Divergence functions and their relation to metrical, equiaffine and symplectic structures on the manifold
- Jun Zhang (University of Michigan/AFOSR, USA)
Abstract
Given a manifold $M$, a divergence function $D$ is a non-negative function on the product manifold $M \times M$ that achieves its global minimum of zero (with semi-positive definite Hessian) at those points that form its diagonal submanifold $M_x$. It is well-known that the statistical structure on $M$ (a Riemmanian metric with a pair of conjugate affine connections) can be constructed from the second and third derivatives of $D$ evaluated at $M_x$. In Zhang (2004) and subsequent work, a framework based on convex analysis is proposed to unify familiar families of divergence functions. The resulting geometry, which displays what is called ``reference-representation biduality'', completely captures the alpha-structure (i.e., statistical structure with a parametric family of conjugate connections) of the classical information geometry. This is the alpha-Hessian geometry with equi-affine structure.
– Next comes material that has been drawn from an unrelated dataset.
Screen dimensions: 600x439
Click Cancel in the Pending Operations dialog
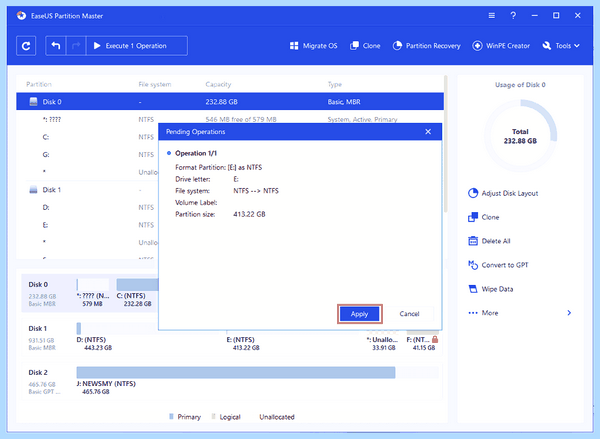coord(409,314)
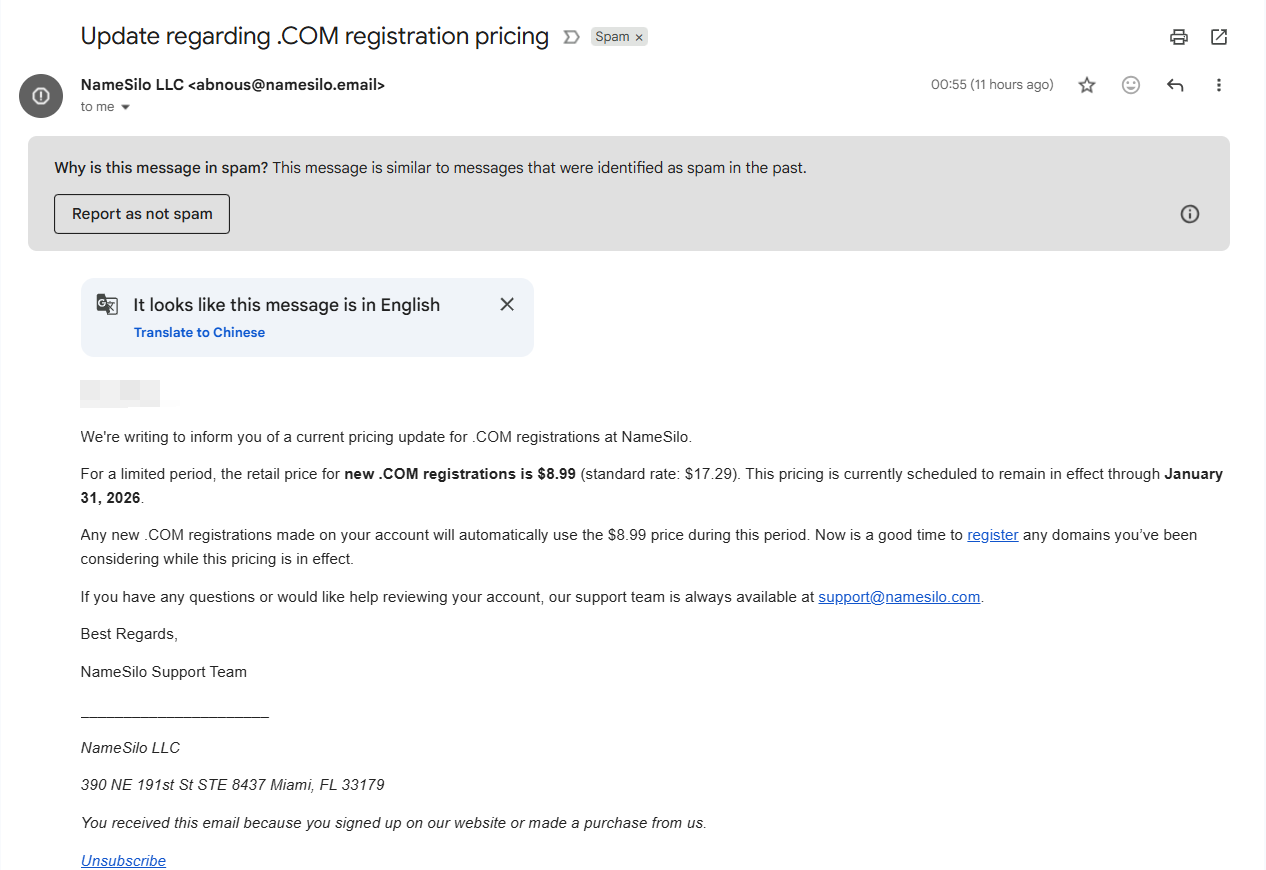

Here, we continue this investigation in two parallel fronts, namely, how $D$ on $M \times M$ a) is related to various Minkowski metrics on $M$; and b) generates a symplectic structure of $M$. On point a, a set of inequalities are developed that uniformly bounds $D$ by Minkowski distances on $M$. On point b, convex-induced divergence functions will be shown to generate a K\"ahler structure under which the statistical structure of $M$ can be modeled.